The Center at 20: Reliability of No Child Left Behind Accountability Designs

The Center at 20: Reliability of No Child Left Behind Accountability Designs

Jul 26, 2018

This is the first in a series of posts highlighting key pieces of work from the Center’s first 20 years. Each post will feature a document, set of tools, or body of work in areas such as large-scale assessment, accountability systems, growth, educator evaluation, learning progressions, and assessment systems. In keeping with the Center’s 20th anniversary theme, Leveraging the Lessons of the Past, our goal is to apply the lessons learned from this past work to help us improve assessment and accountability practices for the future.

At the time of the Center’s founding in 1998, the reliability of state accountability systems was a major focus of co-founder, Rich Hill.  Initially, his interest was piqued by a 1996 statement by Eva Baker and Bob Linn making the argument that in measuring the progress of schools, “fluctuations due to differences in the students themselves could swamp differences in instructional efforts.”   As states began holding schools accountable for the percentage of students Proficient in a given year (status) and the change in that percentage across one or two years (improvement), Rich believed that it was important that states understand the sources of error in estimates of school status and improvement, their impact on fluctuations in school performance from year-to-year, and consequently, the impact of those sources of error on schools meeting or not meeting state accountability targets.  In particular, he believed it was important for states to understand, “which factors make a big difference and which ones don’t – and to have some idea of what the reliability of a particular design will be – so that consequences of the accountability system can be proportional to the reliability of the system.”

From 1998 to 2003, in a series of papers presented at conferences such as RILS, AERA, NCME, and the CCSSO Large-Scale Assessment Conference, Rich began to examine the reliability of scores being computed in typical state accountability systems.  Combining Monte Carlo simulations and direct computations based on actual state assessment results, he addressed issues such as sampling error vs. measurement error, the reliability of status vs improvement scores, and the impact of making multiple dichotomous comparisons.  Over time, he addressed practical issues such as the pros and cons associated with increasing the number of students included in calculations (i.e., testing at more grade levels) and the impact on reliability of the distance between school performance and its annual target.
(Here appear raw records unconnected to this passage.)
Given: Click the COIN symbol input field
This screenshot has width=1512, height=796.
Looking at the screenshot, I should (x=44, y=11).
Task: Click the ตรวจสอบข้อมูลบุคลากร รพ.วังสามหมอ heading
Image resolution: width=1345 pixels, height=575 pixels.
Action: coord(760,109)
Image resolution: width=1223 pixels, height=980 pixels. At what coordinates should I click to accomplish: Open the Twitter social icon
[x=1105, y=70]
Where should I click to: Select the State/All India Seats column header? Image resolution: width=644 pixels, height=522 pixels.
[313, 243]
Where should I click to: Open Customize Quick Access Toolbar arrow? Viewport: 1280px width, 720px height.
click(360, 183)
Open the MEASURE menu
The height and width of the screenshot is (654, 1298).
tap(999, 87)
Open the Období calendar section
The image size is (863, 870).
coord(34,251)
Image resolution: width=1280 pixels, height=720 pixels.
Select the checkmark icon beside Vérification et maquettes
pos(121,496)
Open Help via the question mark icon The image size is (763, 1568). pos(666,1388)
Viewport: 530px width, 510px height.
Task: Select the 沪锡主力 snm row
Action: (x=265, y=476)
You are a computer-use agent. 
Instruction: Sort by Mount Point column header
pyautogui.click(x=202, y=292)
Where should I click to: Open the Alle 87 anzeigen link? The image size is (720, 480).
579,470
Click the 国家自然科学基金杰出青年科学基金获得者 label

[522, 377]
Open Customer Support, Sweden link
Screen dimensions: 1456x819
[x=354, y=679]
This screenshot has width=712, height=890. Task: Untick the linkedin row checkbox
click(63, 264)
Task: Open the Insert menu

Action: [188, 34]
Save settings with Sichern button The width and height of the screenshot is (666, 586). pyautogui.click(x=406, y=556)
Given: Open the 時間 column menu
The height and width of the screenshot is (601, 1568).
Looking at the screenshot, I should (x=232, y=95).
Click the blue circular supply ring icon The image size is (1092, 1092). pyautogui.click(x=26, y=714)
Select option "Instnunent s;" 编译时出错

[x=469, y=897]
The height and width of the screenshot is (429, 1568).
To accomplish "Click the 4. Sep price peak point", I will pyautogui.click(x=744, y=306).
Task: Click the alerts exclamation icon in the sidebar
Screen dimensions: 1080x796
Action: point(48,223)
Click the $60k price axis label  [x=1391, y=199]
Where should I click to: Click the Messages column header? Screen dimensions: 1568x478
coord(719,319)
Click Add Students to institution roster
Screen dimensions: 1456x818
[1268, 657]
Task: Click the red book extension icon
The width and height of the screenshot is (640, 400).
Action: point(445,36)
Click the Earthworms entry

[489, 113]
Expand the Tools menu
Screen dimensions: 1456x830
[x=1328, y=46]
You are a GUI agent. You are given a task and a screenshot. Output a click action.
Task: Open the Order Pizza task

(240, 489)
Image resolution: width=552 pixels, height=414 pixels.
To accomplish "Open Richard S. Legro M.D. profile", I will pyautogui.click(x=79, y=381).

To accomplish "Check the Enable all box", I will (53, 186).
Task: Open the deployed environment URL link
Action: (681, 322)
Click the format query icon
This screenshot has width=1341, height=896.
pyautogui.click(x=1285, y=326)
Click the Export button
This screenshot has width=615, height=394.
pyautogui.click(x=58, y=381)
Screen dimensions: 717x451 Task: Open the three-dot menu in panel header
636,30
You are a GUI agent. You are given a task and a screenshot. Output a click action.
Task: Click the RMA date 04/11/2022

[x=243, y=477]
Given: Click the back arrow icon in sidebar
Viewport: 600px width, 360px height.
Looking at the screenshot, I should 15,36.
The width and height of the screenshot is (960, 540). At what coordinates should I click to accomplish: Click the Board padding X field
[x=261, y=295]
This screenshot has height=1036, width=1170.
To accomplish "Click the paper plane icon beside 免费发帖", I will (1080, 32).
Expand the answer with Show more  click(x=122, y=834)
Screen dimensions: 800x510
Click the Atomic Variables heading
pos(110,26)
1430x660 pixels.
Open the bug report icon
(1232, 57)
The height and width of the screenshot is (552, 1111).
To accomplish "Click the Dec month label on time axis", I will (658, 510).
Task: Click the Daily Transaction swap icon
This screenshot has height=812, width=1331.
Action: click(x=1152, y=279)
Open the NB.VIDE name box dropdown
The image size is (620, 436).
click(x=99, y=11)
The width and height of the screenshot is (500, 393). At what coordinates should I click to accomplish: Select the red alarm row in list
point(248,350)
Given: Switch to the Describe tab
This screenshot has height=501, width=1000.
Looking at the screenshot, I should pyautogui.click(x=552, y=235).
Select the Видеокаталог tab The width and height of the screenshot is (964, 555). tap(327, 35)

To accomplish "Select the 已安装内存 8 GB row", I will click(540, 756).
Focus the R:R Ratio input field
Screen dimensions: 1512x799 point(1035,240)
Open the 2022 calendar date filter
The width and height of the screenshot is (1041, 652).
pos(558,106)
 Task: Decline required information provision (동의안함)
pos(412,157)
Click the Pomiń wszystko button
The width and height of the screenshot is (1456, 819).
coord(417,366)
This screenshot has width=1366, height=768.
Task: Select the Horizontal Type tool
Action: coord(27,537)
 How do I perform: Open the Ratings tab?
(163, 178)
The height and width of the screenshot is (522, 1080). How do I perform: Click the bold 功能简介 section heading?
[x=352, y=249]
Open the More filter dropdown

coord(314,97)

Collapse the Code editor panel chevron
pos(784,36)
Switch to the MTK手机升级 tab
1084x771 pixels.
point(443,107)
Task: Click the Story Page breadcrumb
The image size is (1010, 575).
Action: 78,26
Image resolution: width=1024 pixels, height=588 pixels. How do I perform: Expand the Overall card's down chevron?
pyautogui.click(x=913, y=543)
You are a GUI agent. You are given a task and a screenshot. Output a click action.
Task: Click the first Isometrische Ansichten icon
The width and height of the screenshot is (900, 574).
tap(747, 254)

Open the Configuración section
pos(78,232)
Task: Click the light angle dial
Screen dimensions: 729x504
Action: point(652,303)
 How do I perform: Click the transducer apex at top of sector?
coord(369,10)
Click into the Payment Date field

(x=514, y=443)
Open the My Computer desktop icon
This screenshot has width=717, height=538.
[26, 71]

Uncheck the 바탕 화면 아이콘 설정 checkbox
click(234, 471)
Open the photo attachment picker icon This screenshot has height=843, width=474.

In these papers, he addressed the practical issue of school misclassifications through questions such as

  1. If every school in the state made no real improvement, what percentage of them would show observed gains that equal or exceed their goal, simple based on the random fluctuations that occur in schools’ observed scores from year to year?
  2. If every school in the state made improvements exactly equal to its goal, what percentage of them would show observed gains that equal or exceed their goal? (spoiler alert: exactly half)
  3. If every school in the state made real improvement equal to twice their goal, what percentage of them would show observed gains that equal or exceed their goal?

By the time I joined the Center in July 2002, the accountability requirements of No Child Left Behind were becoming clear: adequate yearly progress, annual measurable objectives, multiple comparisons and conjunctive decisions based on subgroup performance across two content areas, annual testing of students at grades 3 through 8, and the nominal goal of 100 percent of students performing at the Proficient level by 2014.  Consequently, the focus of the analyses shifted to the reliability of no child left behind designs.  This work culminated in the Hill and DePascale 2003 article, Reliability of No Child Left Behind Accountability Designs, published in Educational Measurement: Issues and Practice (Volume 22, Issue 3, pp 12-20).

A major focus of the 2003 article was the additional requirement of No Child Left Behind for states to establish accountability systems that were both valid and reliable.  Through simulations and direct computations, we argued, “If one follow the language of the law literally, there is no design that will meet both requirements.”  In short, as a state attempts to improve reliability by increasing the minimum number of students required to include a subgroup in the accountability system, more of the very students Title 1 and state accountability systems were designed to serve would be excluded from the system – a statistical Catch-22.

Of course, knowing that a literal interpretation of the law will not yield a valid and reliable system frees the mind to explore more flexible interpretations.  In the initial approvals of state accountability systems under No Child Left Behind, the U.S. Department of Education appeared to be receptive to such flexibility, but that flexibility was short-lived.

As states now begin to implement their new ESSA accountability systems, consider how to combine information across interim and summative assessments, consider how to combine information from state and local assessment systems, and to develop innovative, personalized systems of instruction, assessment, and accountability, the key issues remain the same:

  • It is critical that states understand which factors make a big difference and which ones don’t – and to have some idea of what the reliability of a particular design will be – so that consequences of the accountability system can be proportional to the reliability of the system.”
  • Privilege validity in the design of accountability systems and the design/selection of the assessment systems that will feed them.
  • Create a system that leads to reliable judgments, even if that requires some flexibility such as examining school improvement over longer periods of time.
  • Understand, acknowledge, and carefully consider the real costs of Type I and Type II error and attempt to reach a reasonable balance between the two.